The provider needs an environment to run the code. 1) Find or allocate a sandbox (microVM in AWS Lambda's case, called Firecracker). 2) Download the function code and any layers from object storage. 3) Start the language runtime (Node, Python, Java, etc.). 4) Run any init code outside the handler (loading libraries, opening connections). 5) Call the handler with the event payload. The full sequence is the cold start; subsequent invocations to the same sandbox skip steps 1-4 and only run the handler. Cold start times range from ~50 ms (Cloudflare Workers, AWS SnapStart) to 1-2 s (large JVM Lambdas).

Interview Tips

How to discuss this topic effectively

1

Always frame serverless as 'scale-to-zero compute the provider runs'. Most candidates default to 'I would use Lambda' without naming what serverless actually is, which is a junior signal.

2

Quote concrete cold-start numbers (50 ms for Cloudflare Workers, 100-300 ms for a small Node Lambda, 1-2 s for a large JVM Lambda). Specific numbers signal hands-on experience.

3

Volunteer the cost crossover point. Saying 'serverless wins below ~30% utilization, dedicated compute wins above' demonstrates economic literacy, not just architectural enthusiasm.

4

Mention the connection-storm problem and the fix (RDS Proxy, serverless databases, or module-scope connections). Interviewers love this because it is a real production trap.

5

Position the answer as hybrid by default. 'I would use Lambda for these spiky workloads and ECS for these steady ones' is a much stronger answer than 'all serverless'.

Common Mistakes

Pitfalls to avoid in interviews

Putting a steady high-throughput API on Lambda without checking the math

At constant high QPS, dedicated compute is typically 5-10x cheaper than Lambda for the same workload. Run the cost model before committing; serverless is not a universal cost win.
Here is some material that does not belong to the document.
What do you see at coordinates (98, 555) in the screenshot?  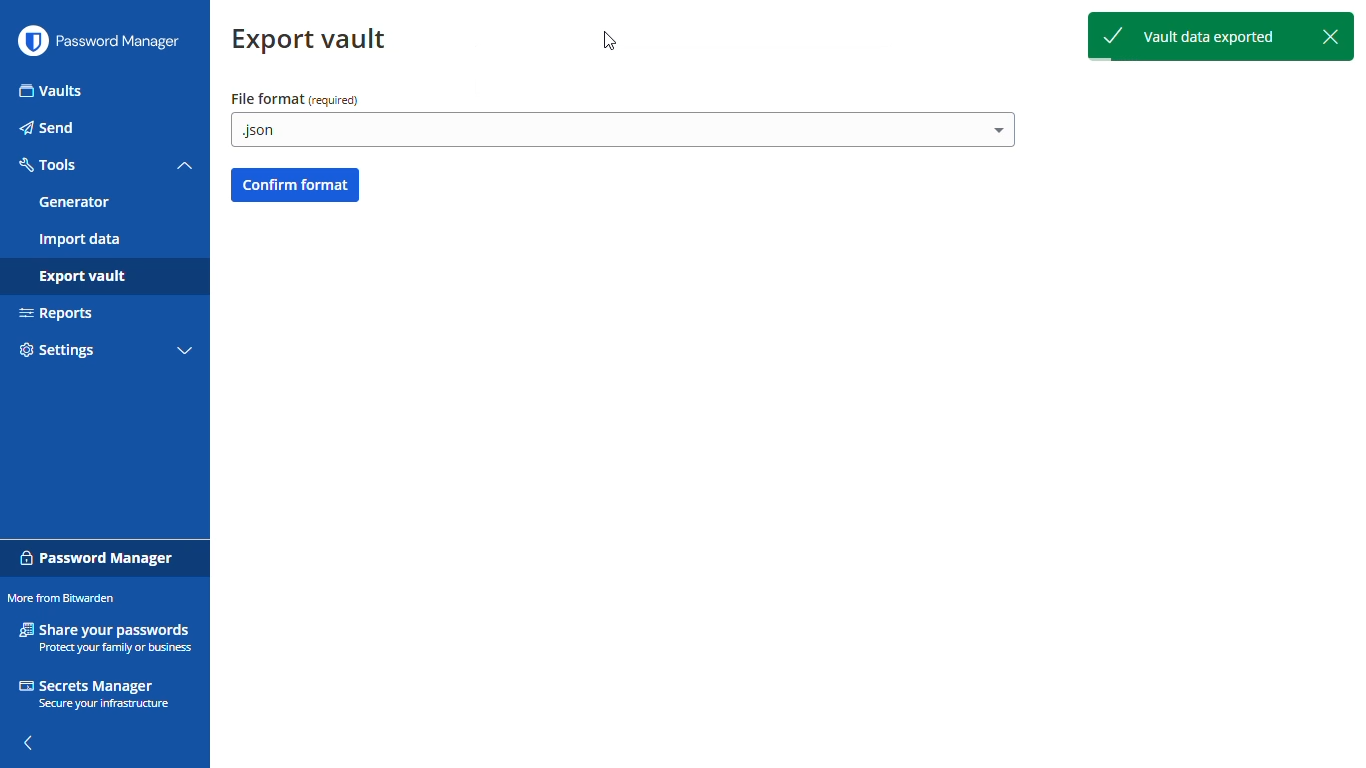 I see `password manager` at bounding box center [98, 555].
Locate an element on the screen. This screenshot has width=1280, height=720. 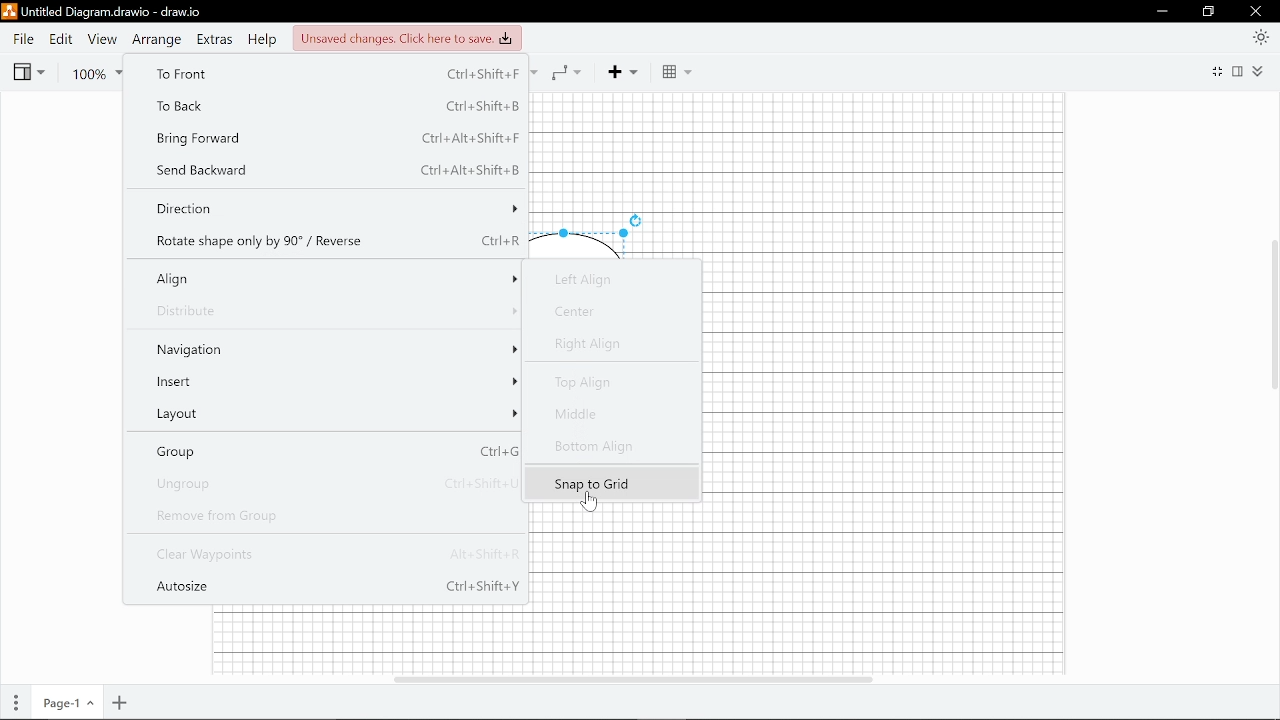
Horizontal scrollbar is located at coordinates (631, 676).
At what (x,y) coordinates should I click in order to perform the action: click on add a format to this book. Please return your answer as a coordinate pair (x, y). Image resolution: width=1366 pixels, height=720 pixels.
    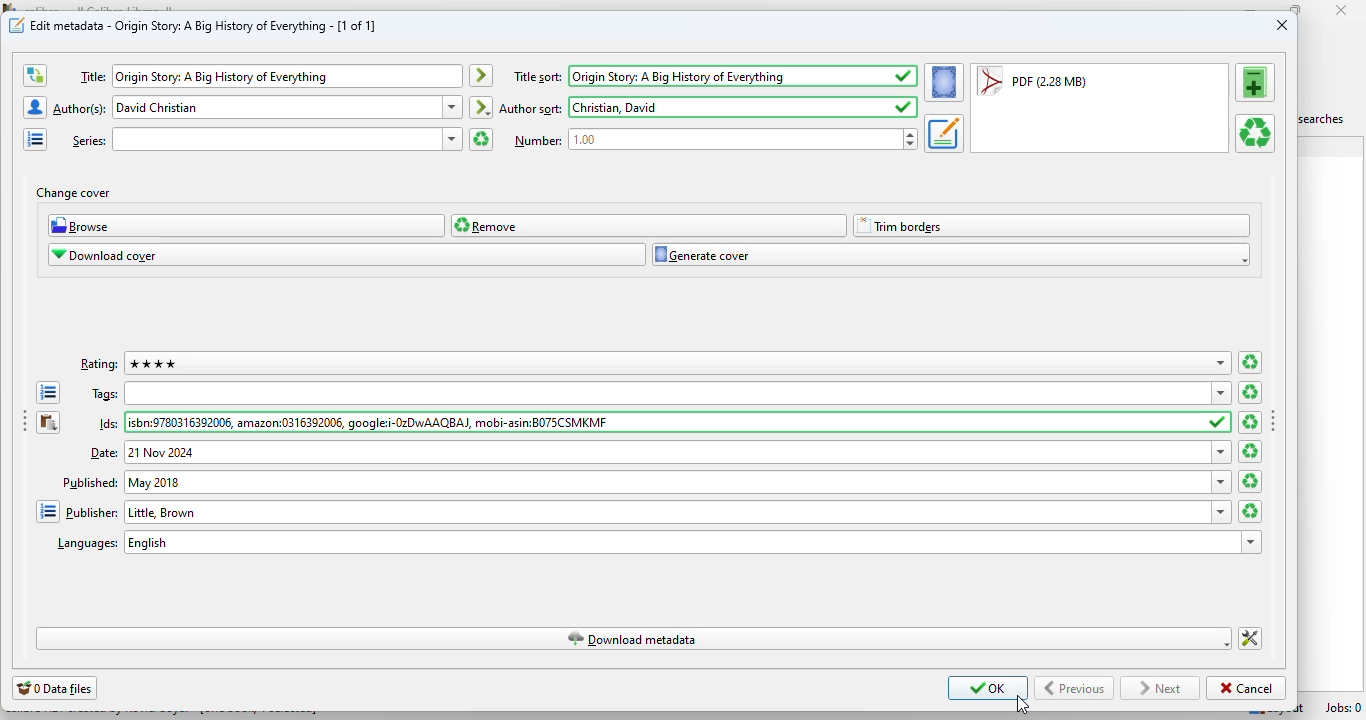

Opening a fresh database connection inside every Lambda invocation

Concurrent invocations multiply connections and exhaust the DB connection pool fast. Use a connection pooler (RDS Proxy, PgBouncer), a serverless database, or keep the connection in module scope so warm invocations reuse it.

Trying to keep functions warm with a 1-minute ping

Warming one sandbox does not warm the others created by burst traffic. For real cold-start mitigation use provisioned concurrency, SnapStart, or a runtime with low cold-start cost.

Designing a long-running job inside Lambda without splitting it

The 15-minute max runtime is a hard wall. Split work into smaller units triggered by SQS, Step Functions, or recursive invocations, or run the job on Fargate / Batch instead.

Treating serverless as vendor-neutral

Lambda + EventBridge + DynamoDB is deeply AWS-specific. The trigger ecosystem is the lock-in. If portability matters, prefer container-based serverless (Cloud Run, Fargate) or build your event glue with portable abstractions (Kafka).